I programmed it under Windows as I couldn't make NVIDIA and ATI GPUs work together in Linux.
So here's my first question - has anyone succeeded having OpenCL capable GeForce/TESLA and Radeon in Linux? I've noticed that the drivers do something with the kernel, hence the problem.
The second one is related to OpenCL - Sometimes when I run the program on weaker GPUs (i.e. mobile ones) I get an error indicating that it is out of the resources.
Is there any way of getting information about that in advance - before actually running a kernel?
The GPU driver crashes sometimes because of that, it would be good to avoid that.

Anyway, you can download the exe here

http://olab.is.s.u-tokyo.ac.jp/~kamil.rocki/FlopsCL.exe

or here

http://olab.is.s.u-tokyo.ac.jp/~kamil.r ... jects.html

and test it.
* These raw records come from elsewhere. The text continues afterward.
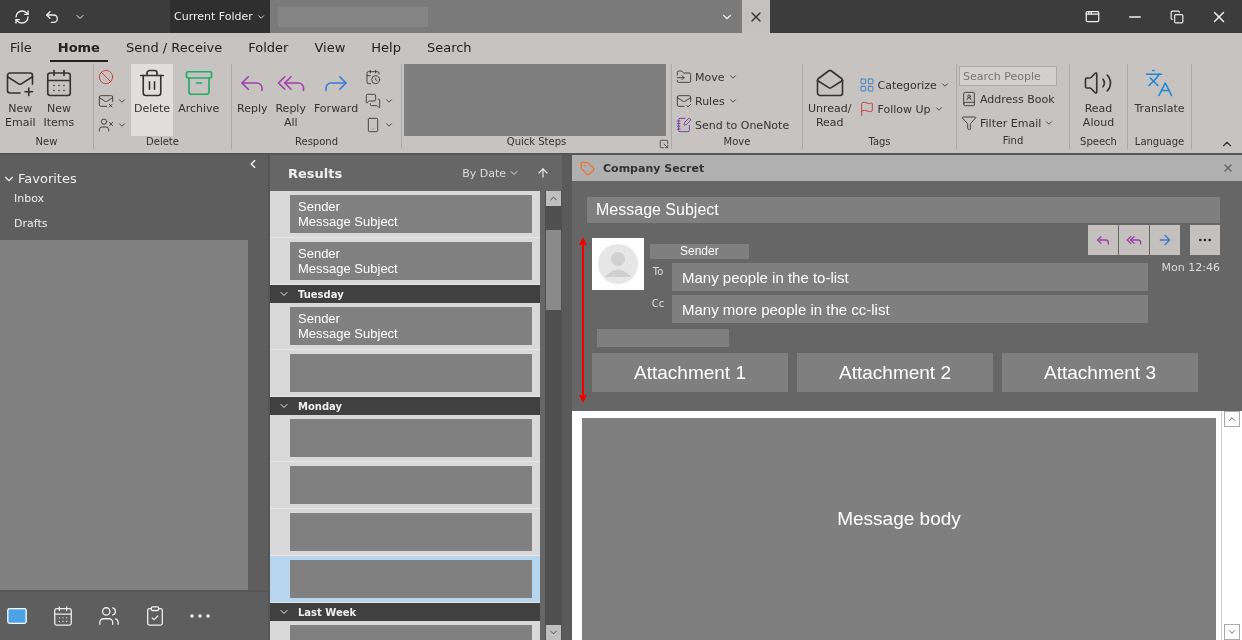  Describe the element at coordinates (491, 173) in the screenshot. I see `sort-dropdown: By Date` at that location.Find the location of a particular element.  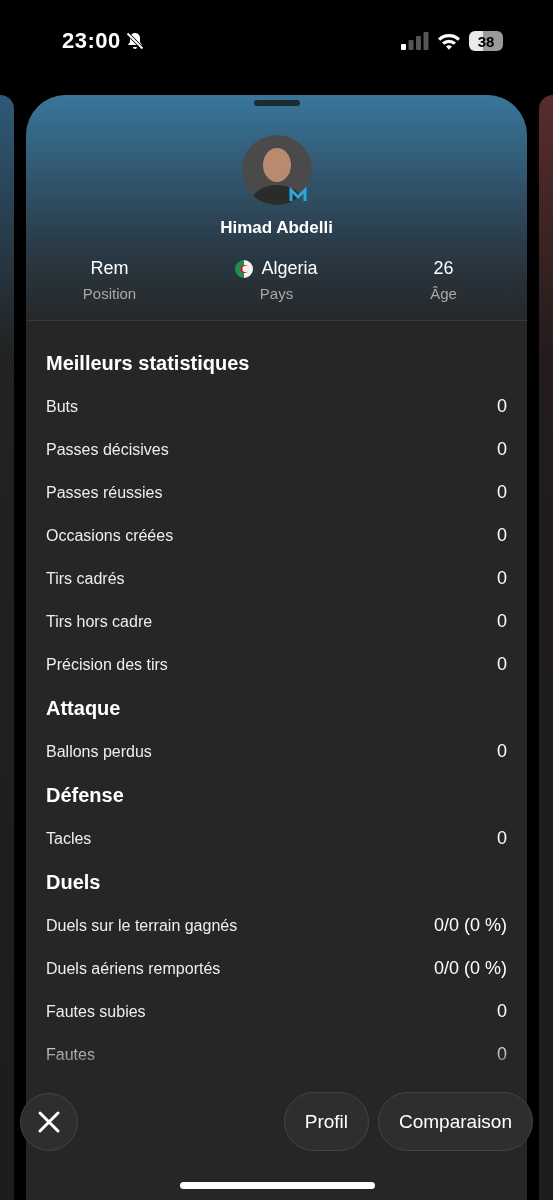

info-label: Âge is located at coordinates (444, 294). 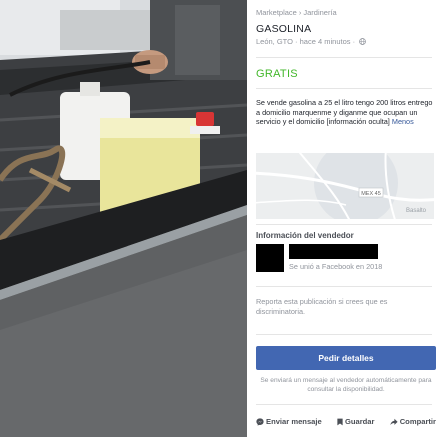 I want to click on seller-joined: Se unió a Facebook en 2018, so click(x=336, y=266).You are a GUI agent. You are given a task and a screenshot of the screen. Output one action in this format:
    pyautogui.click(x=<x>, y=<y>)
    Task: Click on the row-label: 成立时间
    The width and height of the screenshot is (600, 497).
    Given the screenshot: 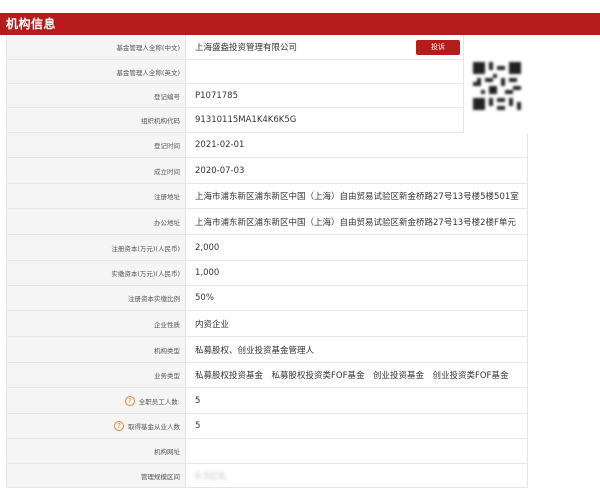 What is the action you would take?
    pyautogui.click(x=96, y=170)
    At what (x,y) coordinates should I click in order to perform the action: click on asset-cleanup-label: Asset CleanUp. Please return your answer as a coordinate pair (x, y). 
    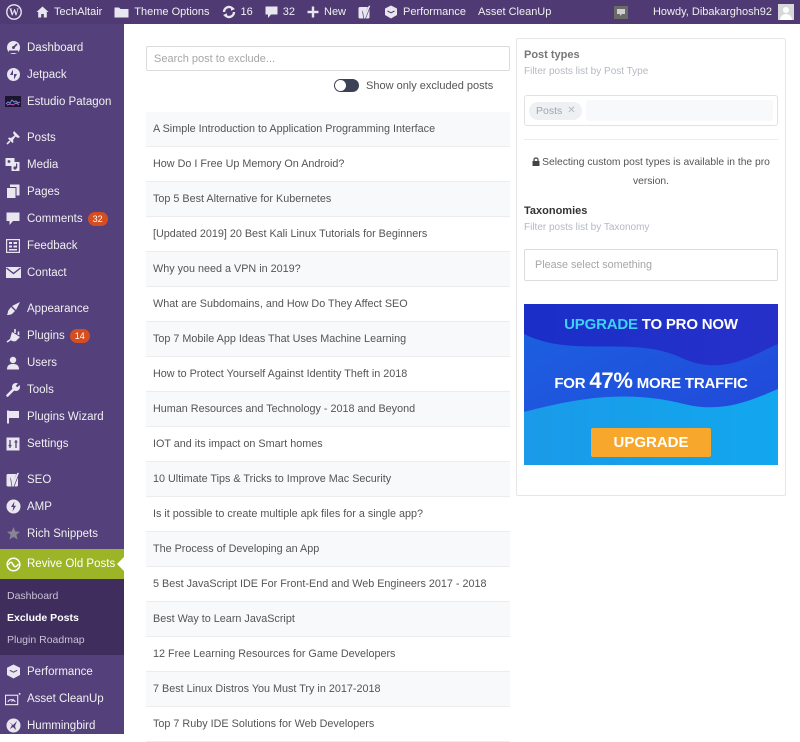
    Looking at the image, I should click on (515, 12).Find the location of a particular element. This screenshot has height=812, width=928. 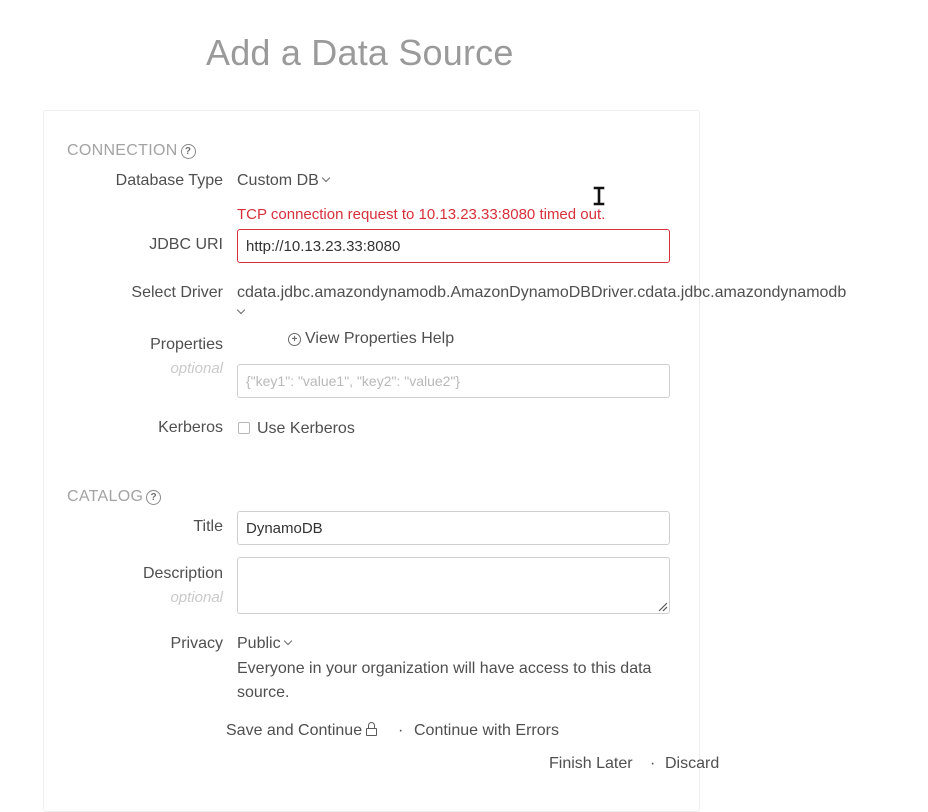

So far I've run it on AMD, Intel and NVIDIA platforms and several ATI/NVIDIA GPUs + Intel Sandy Bridge/Ivy Bridge CPUs. Seems to give proper results. Any comments/suggestions appreciated.

The problem size that can be adjusted is the number of workgroups (I named it 'Blocks' as in CUDA). If you are planning to use a weaker GPU you might want to decrease it. Larger problem give more precise measurements on average.

Feel free to use and share it if you find it useful.

Kamil